Squale is an oddity in the broader world of watches. In an industry obsessed with stories of heritage, ties to the military, and famed men of action, the now nearly 70-year-old brand should be widely known even among casual watch fans.
Just consider these backstory breadcrumbs: Squale’s founder once supplied watch cases to other iconic dive watchmakers, including Sinn, Doxa, and Blancpain. The brand also supplied timepieces to Italian naval and air force units. It even counted aquatic exploration and free-diving titans like Steve Zissou Jacques Cousteau, and Jacques Mayol as fans.
And yet, today, as Monochrome’s Brice Goulard succinctly phrased it, “Squale is [still] often regarded as sort of a hidden gem of the dive watch scene.”
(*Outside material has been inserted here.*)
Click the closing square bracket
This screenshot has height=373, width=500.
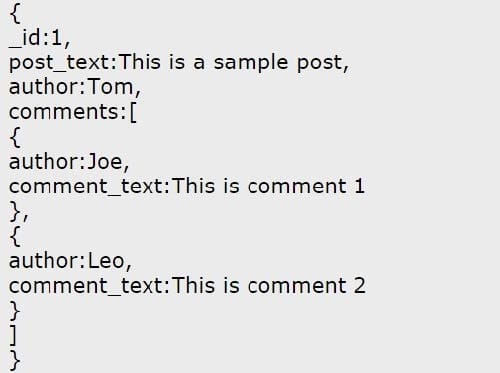pyautogui.click(x=13, y=335)
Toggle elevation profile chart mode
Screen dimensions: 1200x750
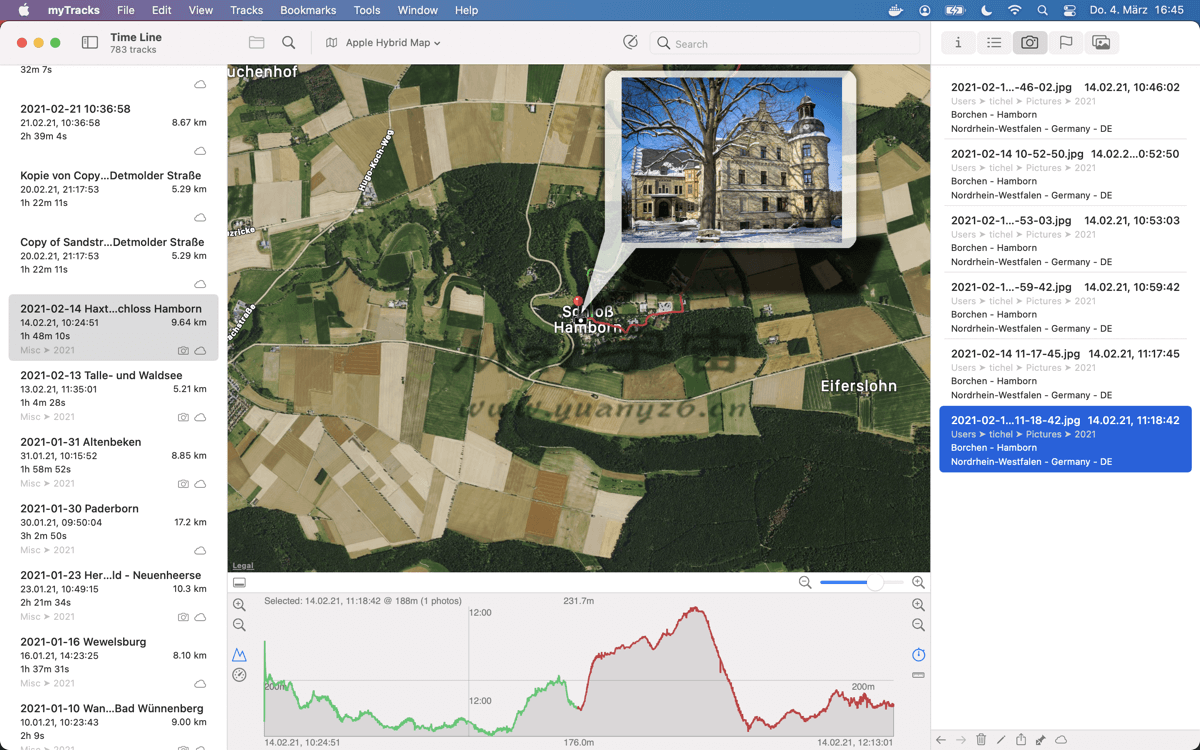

The official return of the brand’s 2001 dive watch, though, could win Squale wider recognition, especially among a new generation of watch enthusiasts otherwise bored with the sports watch market’s iterative state these days.
An Overlooked Diving Trailblazer

The original Squale 2001 was released in the late 1960s and initially designed in the brand’s own words “to accompany great freedivers in their dives into the ‘Grand Bleu.'”
It has two key horological claims to fame. The dive watch was one of the earliest to include a mechanism for locking the bezel after being set, preventing accidental knocks to the bezel from inadvertently screwing up dive times.

The Squale 2001 was also the watch Cousteau gifted to the first officer of his research vessel, Michel Laval, during their 1972 Antarctic expedition that eventually became the subject of the nature documentary Voyage to the Edge of the World.